Speaking today on the 20th anniversary of the 1997 referendum for devolution, Scottish Liberal Democrat leader Willie Rennie MSP said:
"Liberal Democrats are proud of the part we played in bringing about the devolution voted for in 1997 and enacted from 1999. A decentralised United Kingdom, with decision making closer to people, with a pluralist approach at its heart, reflected decades of campaigning for Britain to become a modern democracy.
"Liberal Democrats were part of the civic movement in Scotland, through the Constitutional Convention, that set down the clear path for a devolved parliament with real powers.
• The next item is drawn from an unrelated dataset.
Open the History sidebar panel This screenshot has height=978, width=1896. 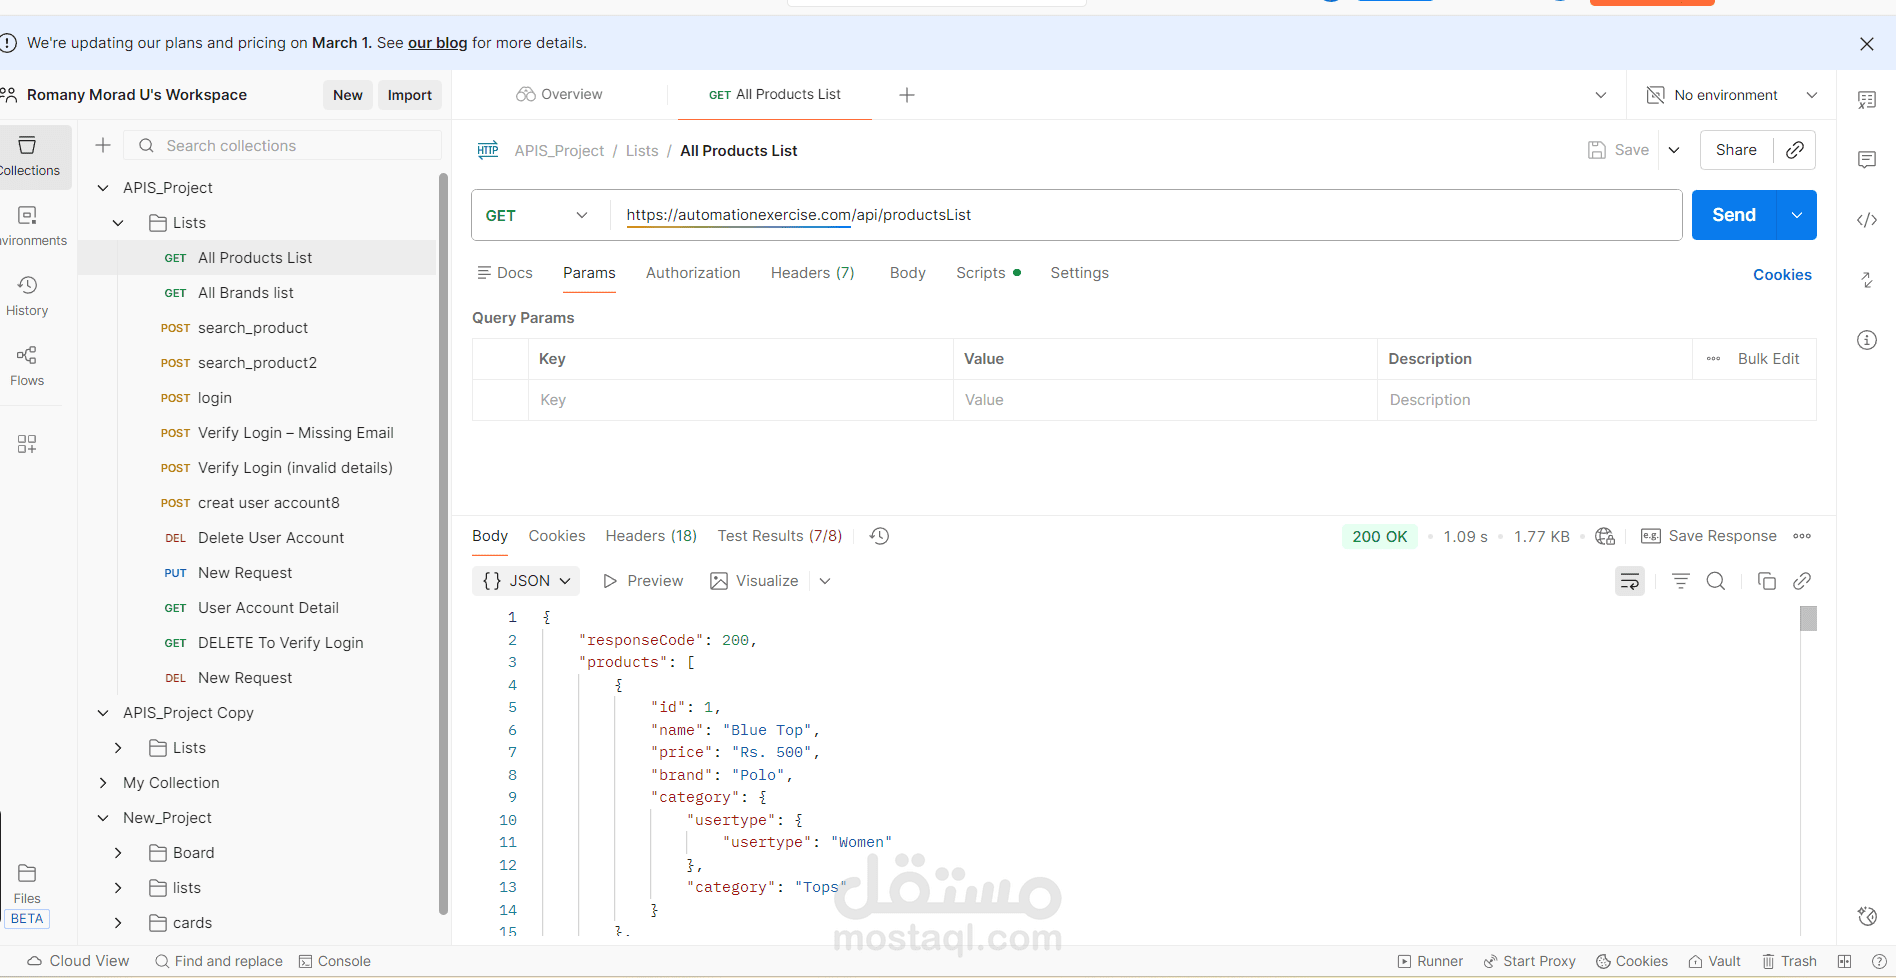(27, 296)
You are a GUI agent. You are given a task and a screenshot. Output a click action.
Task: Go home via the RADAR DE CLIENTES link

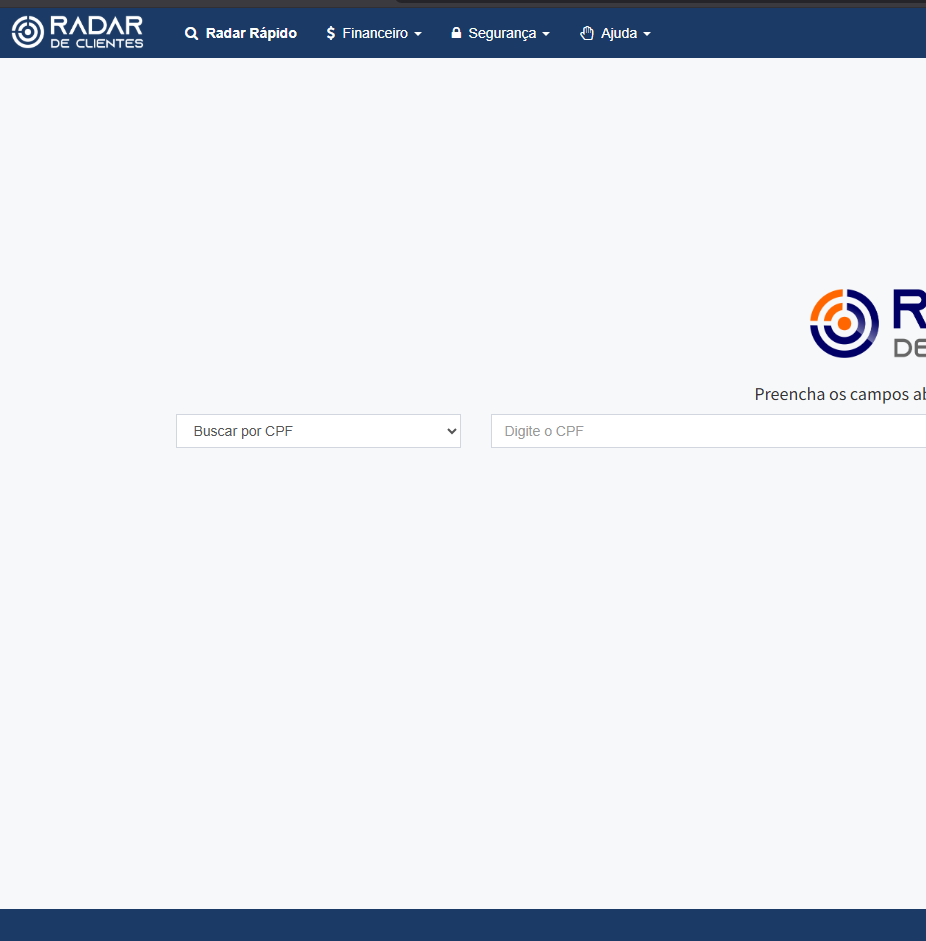(x=78, y=31)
And they were able to take up their places inside the newly elected Scottish Parliament after the first elections.
"Liberal Democrats can be proud that the big difference made to people’s lives in Scotland –free personal care for the elderly and the revolution in renewable energy to name just two – came as a result of the work of Liberal Democrats in the first term of office. People even now still demand that governments of all stripes get as much done in their terms of office as we did back then.
"The whole of the UK has benefited from devolution and the transfers of powers that have taken place since 1999.
"The sharing of power among different governments has allowed innovation in public policy. Take for example the smoking ban, now almost a decade old. It was the Lib-Lab Scottish Executive that agreed that its plans in 2006 would be for a comprehensive ban, rather than the more timid UK proposals.
"It is a long-standing liberal belief that power should be shared. Modern, successful countries are more successful if fiscal power is not hoarded at the centre. Looking ahead devolved powers once again have the chance to set the agenda for the whole of the country from creating a world class education system to giving the attention that mental health deserves."